In the upper chamber, Senator Dianne Feinstein has repeatedly introduced legislation that would ban assault weapons. It received a vote after Newtown, but failed. Senate Democrats The Washington Post earlier this week they may revive that bill, though there are no specific plans so far.
Hoyer is not wrong that an assault weapons ban would go “nowhere” (though neither will legislation closing the gun-show loophole). But lawmakers have an understandable tendency to work towards only the most immediately achievable goals.
That’s not generally true of outside pressure groups—and yet, none of the major pro–gun control organizations are joining Clinton’s call either. None of the three most politically active groups—the Brady Campaign to Prevent Gun Violence, Americans for Responsible Solutions, founded by former Representative Gabby Giffords, nor Everytown for Gun Safety, former New York Mayor Michael Bloomberg’s organization—even have an official position on whether assault weapons should be banned.

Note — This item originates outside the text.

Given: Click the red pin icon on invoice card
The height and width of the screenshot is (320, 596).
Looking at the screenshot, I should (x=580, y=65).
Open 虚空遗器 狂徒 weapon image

A spokesman for the Brady Campaign told The Nation the group believes “the single greatest opportunity” to cut gun deaths in half by 2025 “is by taking sensible steps to keep all guns out of the hands of domestic abusers, terrorists, felons, and dangerously mentally ill people by closing the terror gap, expanding Brady background checks to all gun sales, and shutting down the ‘bad apple’ gun dealers.” He added that the Brady Campaign does “value the important conversations taking place about keeping weapons of war off our streets.”

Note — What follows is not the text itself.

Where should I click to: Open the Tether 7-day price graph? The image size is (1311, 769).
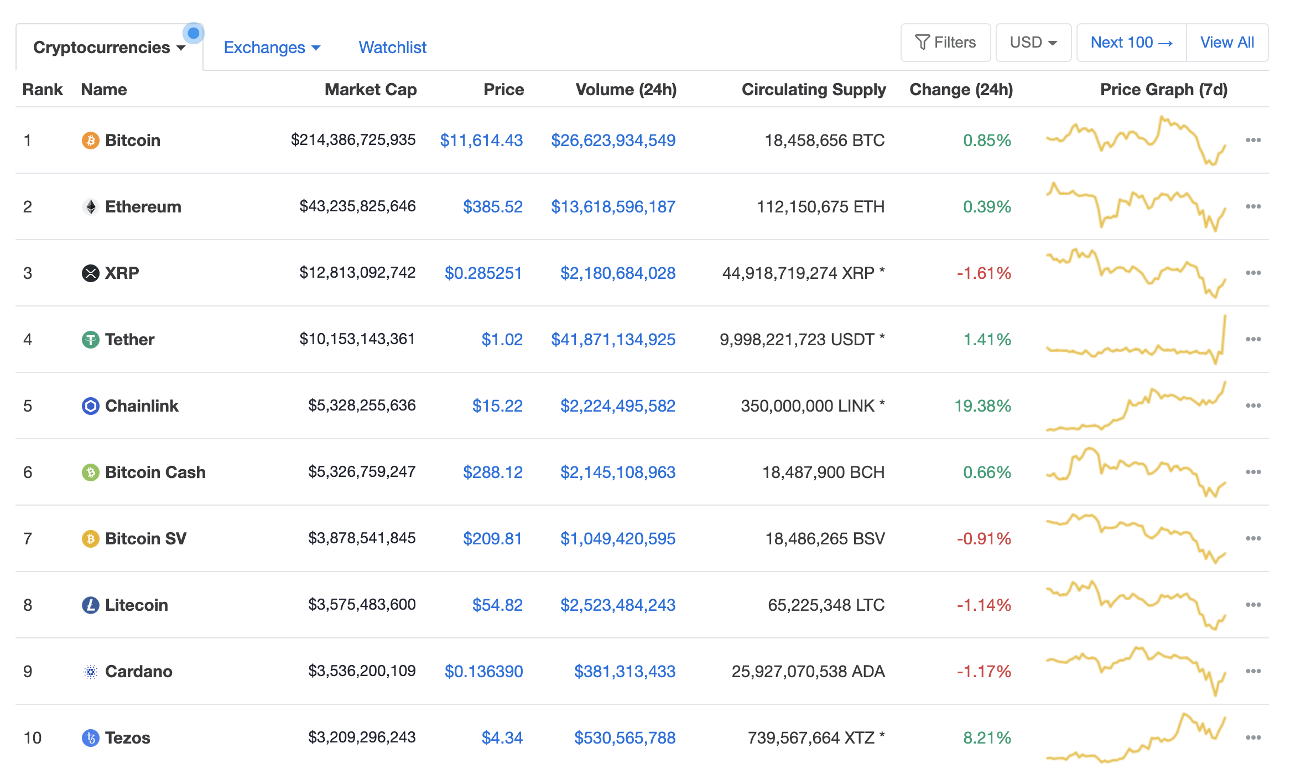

Similarly, representatives for Everytown for Gun Safety, which figures to be a major player in the 2016 television ad wars on gun control, confirmed to The Nation that the organization “take[s] no position on types of firearms.” Kate Folmar, the group’s deputy communications director, added, “It’s important to note that despite the focus on [assault weapons] after major events, they are not used in the majority of mass shootings and not in the big picture of gun violence in America. Handguns are the problem.”
Folmar is right on both counts, though, as she added, assault rifles “put the ‘mass’ in mass shootings.” They are not used in the majority of shootings where four or more people are shot at once, but they are the hallmark of headline-grabbing mass shootings like Orlando, Sandy Hook, Aurora, and Columbine.
Assault weapons are also a huge financial boon to the larger gun industry. Gun sales were actually in a decades-long decline until somewhat recently, due to the declining popularity of hunting and an aging population of gun owners. Between 1980 and 2000, the US population grew 24 percent while small domestic arms production fell 33 percent.
The industry turned this around by pressing for concealed carry laws, aggressively marketing guns to young consumers—and by ramping up the production of assault weapons and marketing them as ultra-cool products that the average consumer can own to be just like police or members of the military. (This campaign is aided by the apocalyptic language increasingly used by both the NRA and now Donald Trump painting guns as necessary instruments in future combat against terrorists, illegal immigrants, and criminals.)
As Shooting Wire put it in 2008, after several years of expanded sales of assault weapons, “if you’re a company with a strong line of high-capacity pistols and AR-style rifles, you’re doing land office business. If you’re heavily dependent on hunting, you are hurting.”
That makes assault weapons a very useful pressure point for taking on the entire gun industry, not to mention a useful preventive measure against spree killings with double-digit casualties. (These events also boost overall gun sales, it should be noted.)
But for now at least, it appears Clinton will be a lonely voice pushing to ban assault weapons among the institutional gun control movement.